Generalist Data Repositories

Data Repository Collections

R3data.org (Registry of Research Data Repositories): A global registry of research data repositories from all academic disciplines. It provides an overview of existing research data repositories to help researchers identify a suitable repository for their data.

FAIRsharing.org: A curated, informative, and educational resource on data and metadata standards, databases, policies, and collections. Contains many collections in the biomedical field.

CMU-Supported Generalist Data Repositories

KiltHub: CMU's institutional repository. Contains a collection of manuscripts, datasets, presentations, and theses from CMU authors. See this guide for more information.

Open Science Framework: An open-source web platform for researchers to manage their projects and share data. See this guide for more information.

Other Generalist Data Repositories

The following repositories are commonly used open repositories for research data. They contain large amounts of curated data from many disciplines, and include many data types:

Mendeley Data

FigShare

Zenodo

Dryad

Dataverse

IEEE Dataport

Other Specialized Repositories

Nature Scientific Data has an excellent list of recommended subject-specific repositories.

LearnSphere: Integrates existing and new educational data and analysis repositories to offer the world's largest learning analytics infrastructure with methods, linked data, and portal access to relevant resources.

DataShop: A data repository and web application for learning science researchers. It provides secure data storage as well as an array of analysis and visualization tools available through a web-based interface.

United Nations Data Catalog: A comprehensive and representative overview of UN system open data assets.

Data.gov: US government's open data, tools, and resources.

OpenEI: Maintained by CKAN. Includes industry open data.

WorldData.AI: A searchable digital platform that provides access to 3.3 Billion curated datasets across macroeconomics, trade, labour statistics, financial markets, weather, health, and demographics. Free for academics. Here is a short article that teaches you how to use it.

COVID-19 Datasets

COVID-19 Text Dataset Collection

During the COVID-19 outbreak, many researchers and healthcard professionals are rapidly publishing their findings that help to understand the mechanism and epidemiology of SARS-CoV-2 and offering insights and solutions for the COVID-19 pandemic. Below are a few high quality collections.

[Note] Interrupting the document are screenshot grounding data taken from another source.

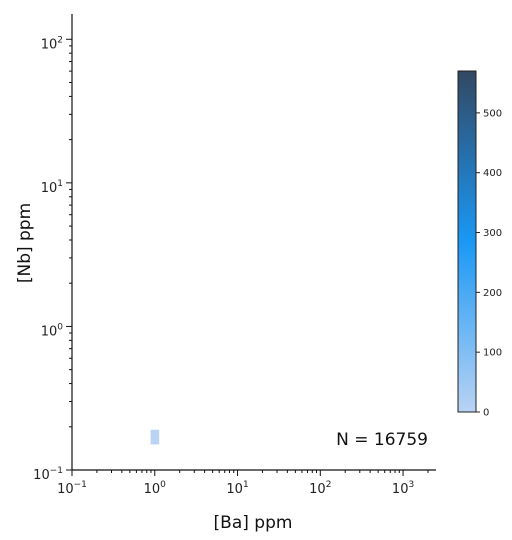 This screenshot has height=540, width=512. What do you see at coordinates (492, 294) in the screenshot?
I see `colorbar-tick-label: 200` at bounding box center [492, 294].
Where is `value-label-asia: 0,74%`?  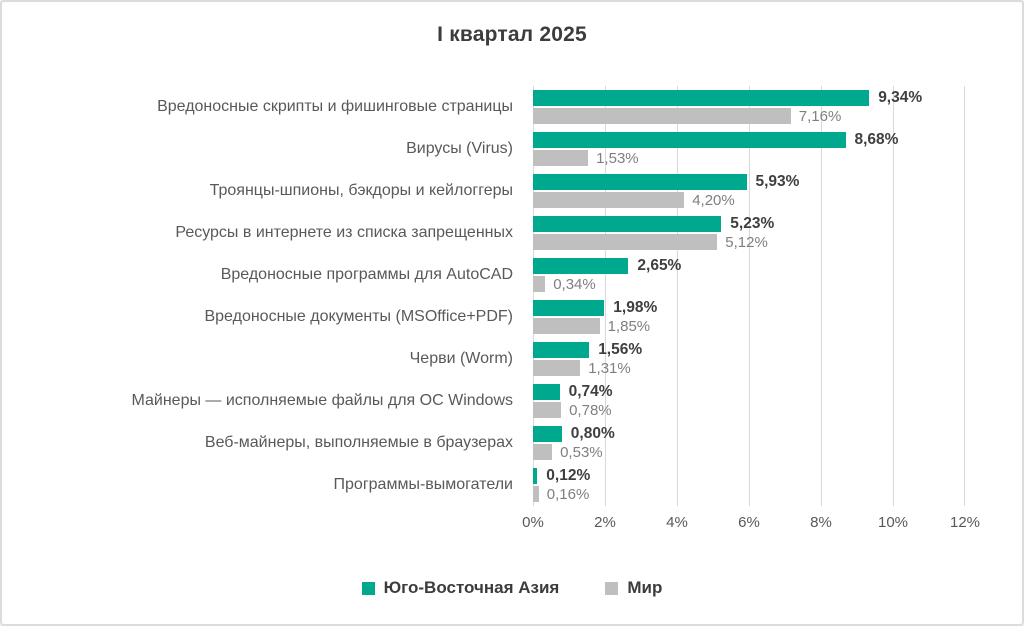
value-label-asia: 0,74% is located at coordinates (590, 392).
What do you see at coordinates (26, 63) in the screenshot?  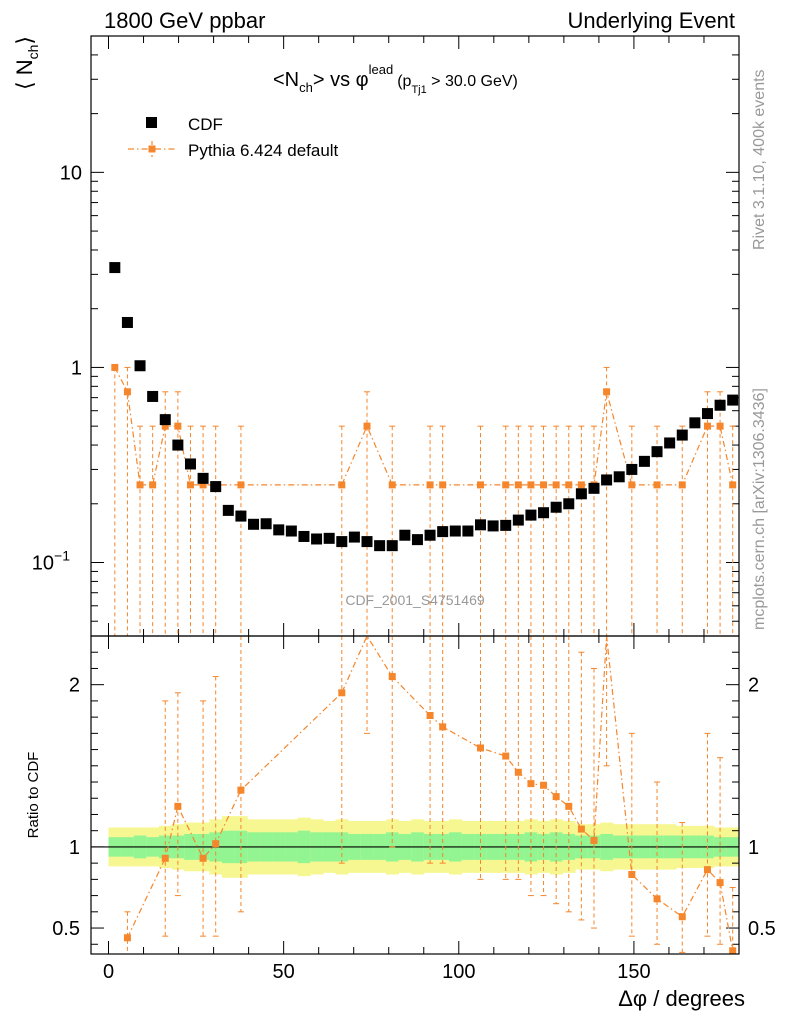 I see `svg-text: ⟨ Nch⟩` at bounding box center [26, 63].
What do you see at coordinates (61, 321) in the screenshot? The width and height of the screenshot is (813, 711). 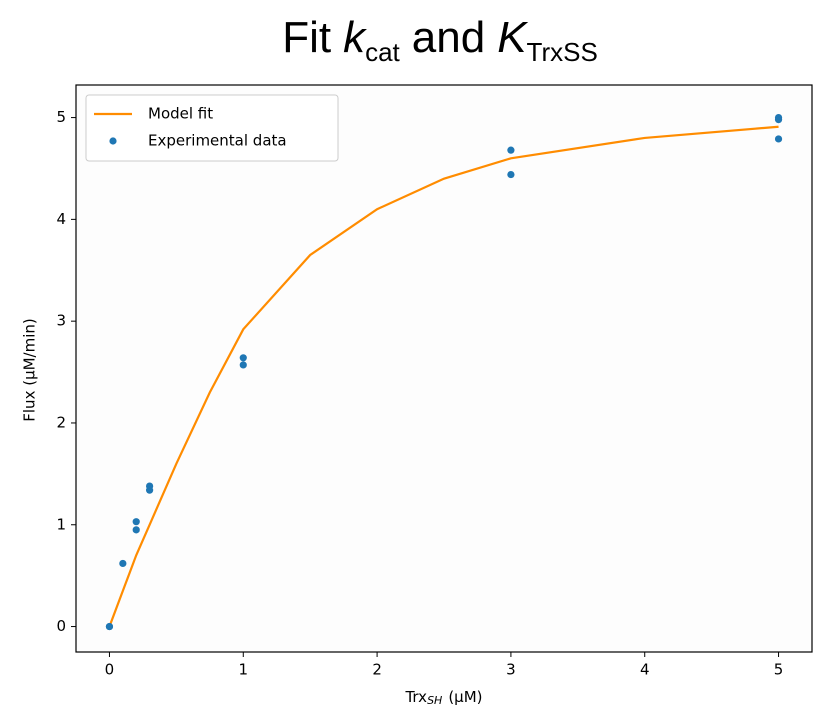 I see `y-tick-label: 3` at bounding box center [61, 321].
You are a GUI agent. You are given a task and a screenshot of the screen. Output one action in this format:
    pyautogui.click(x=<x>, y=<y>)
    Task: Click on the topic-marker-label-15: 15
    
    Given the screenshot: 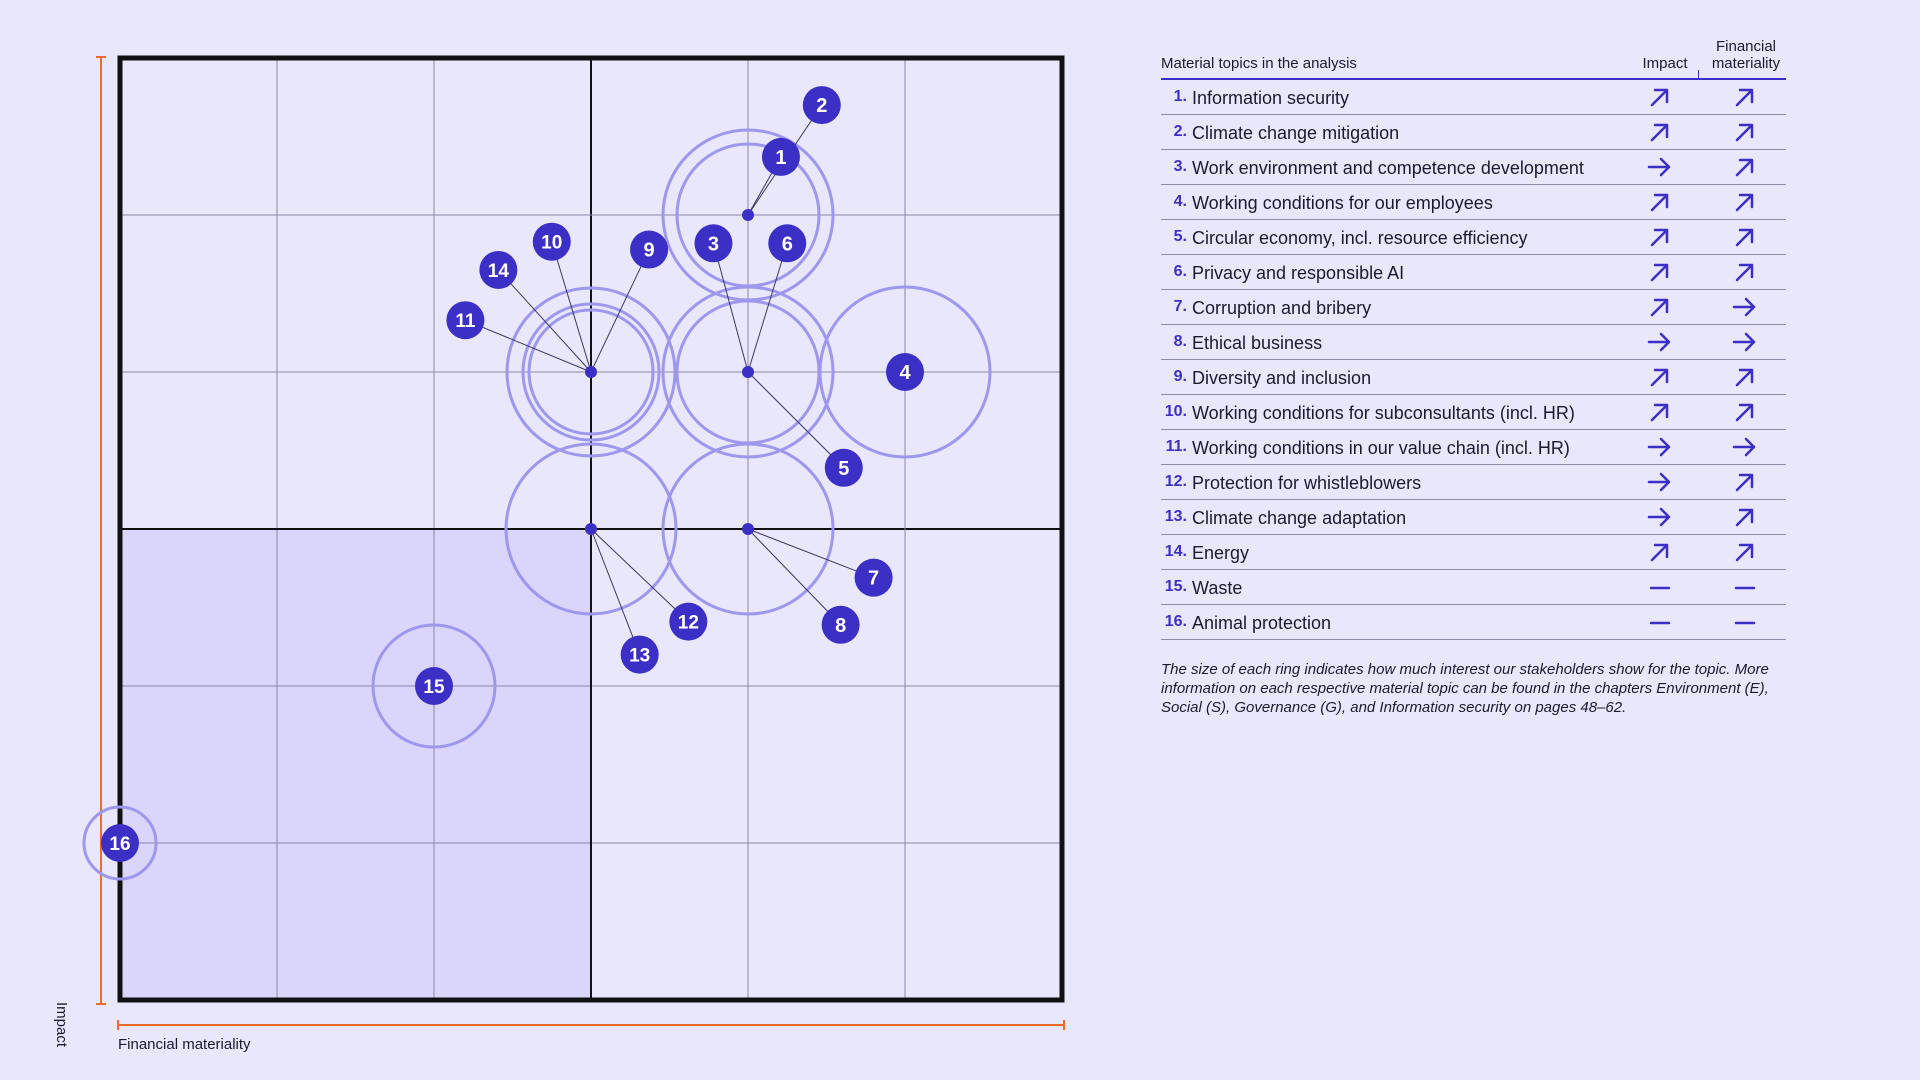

COVID-19 Open Research Dataset (CORD-19): A machine readable, free resource developed by the Allen Institute for AI. Contains over 44,000 scholarly articles, including over 29,000 with full text, about COVID-19 and the coronavirus family of viruses for use by the global research community. This dataset is intended to mobilize researchers to apply recent advances in natural language processing to generate new insights in support of the fight against this infectious disease. The corpus will be updated weekly as new research is published in peer-reviewed publications and archival services like bioRxiv, medRxiv, and others.

WHO global research and publications data base on COVID-19: Latest scientific findings and knowledge on coronavirus disease (COVID-19), together with a searchable WHO database of publications.

LitCovid: A curated literature hub for tracking up-to-date scientific information about the 2019 novel Coronavirus. Currently contains a collection of more than 1,200 journal articles hosted by the National LIbrary of Medicine.

COVID-19 Case Dataset Collection

Johns Hopkins University COVID-19 data: The data repository for the COVID-19 Dashboard operated by the Johns Hopkins University Center for Systems Science and Engineering (JHU CSSE). Also, Supported by ESRI Living Atlas Team and the Johns Hopkins University Applied Physics Lab (JHU APL). Aggregated from many data sources including WHO, CDC, WorldoMeters, New York Times, and much more.